A spherical balloon is inflated at a rate of 10 cm^3/min. How fast does the radius change when the radius is 20 cm?
Need help with set up and work through of problem.
2/25
To solve this problem, we can use the formula for the volume of a sphere:
V = (4/3) * π * r^3
Where V represents the volume and r represents the radius of the sphere.
We are given that the balloon is inflated at a rate of 10 cm^3/min. This means that the rate of change of the volume with respect to time (dV/dt) is 10 cm^3/min. We need to find the rate of change of the radius (dr/dt) when the radius is 20 cm.

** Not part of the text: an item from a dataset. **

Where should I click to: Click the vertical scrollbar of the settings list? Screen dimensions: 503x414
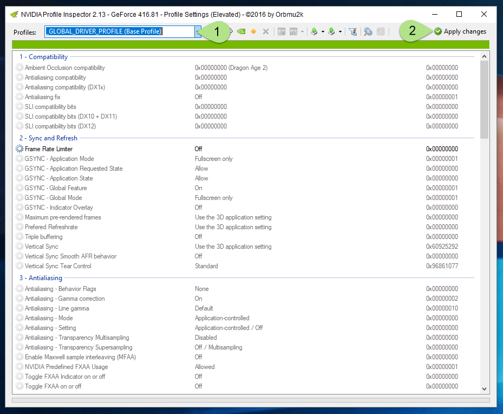tap(484, 217)
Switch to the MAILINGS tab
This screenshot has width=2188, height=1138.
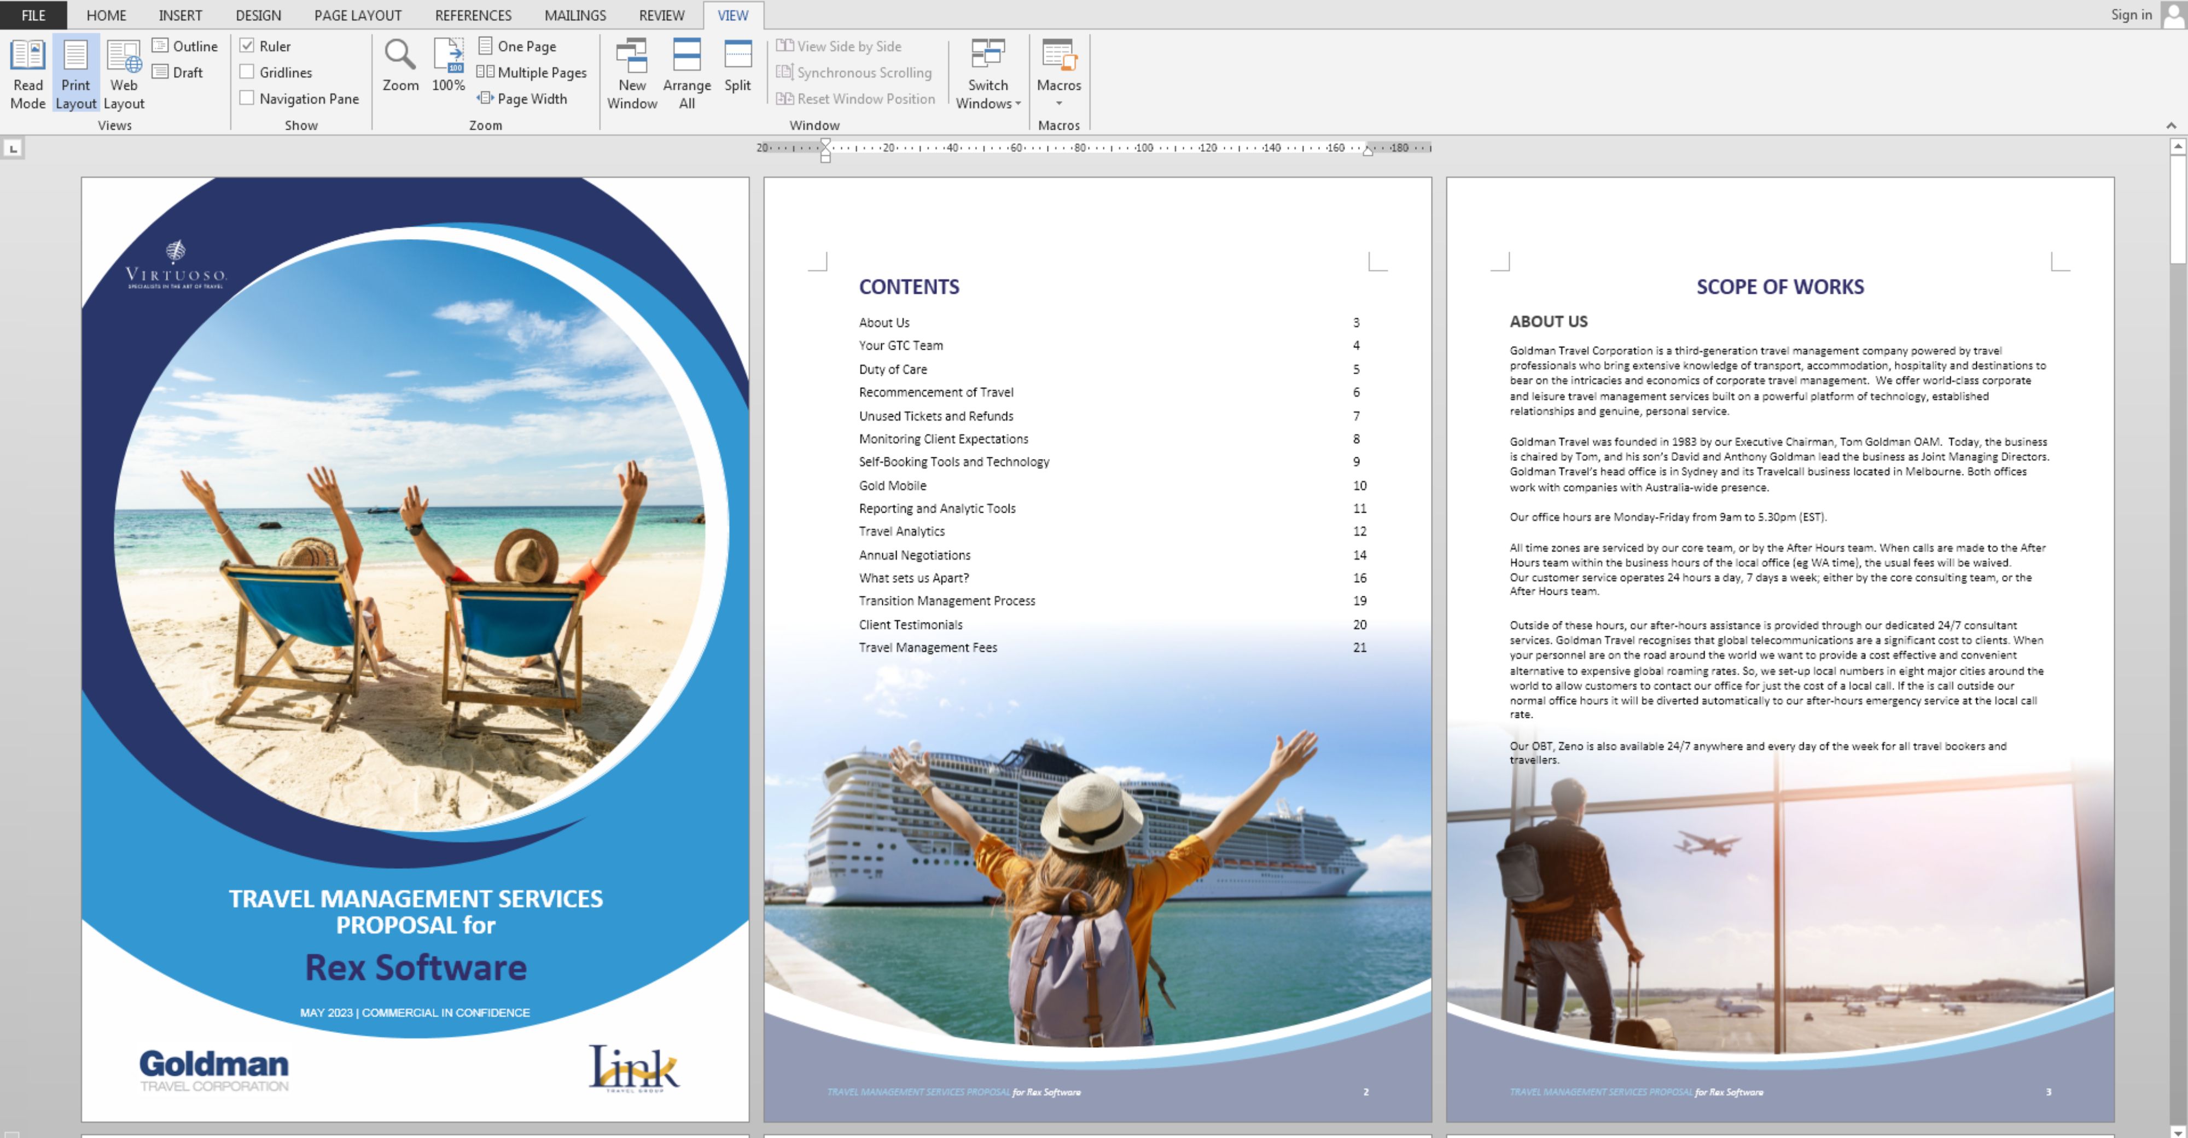pos(575,14)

To do this, we can differentiate the volume formula with respect to time, using the chain rule:
dV/dt = dV/dr * dr/dt
The derivative of V with respect to r is:
dV/dr = 4πr^2
Now we know:
10 cm^3/min = 4πr^2 * dr/dt
We can plug in the given radius of 20 cm and solve for dr/dt:
10 cm^3/min = 4π(20)^2 * dr/dt
Simplifying:
10 = 4π(400) * dr/dt
10 = 1600π * dr/dt
Dividing both sides by 1600π:
10 / (1600π) = dr/dt
dr/dt ≈ 0.0000397887 cm/min
Therefore, when the radius is 20 cm, the radius is changing at a rate of approximately 0.0000397887 cm/min.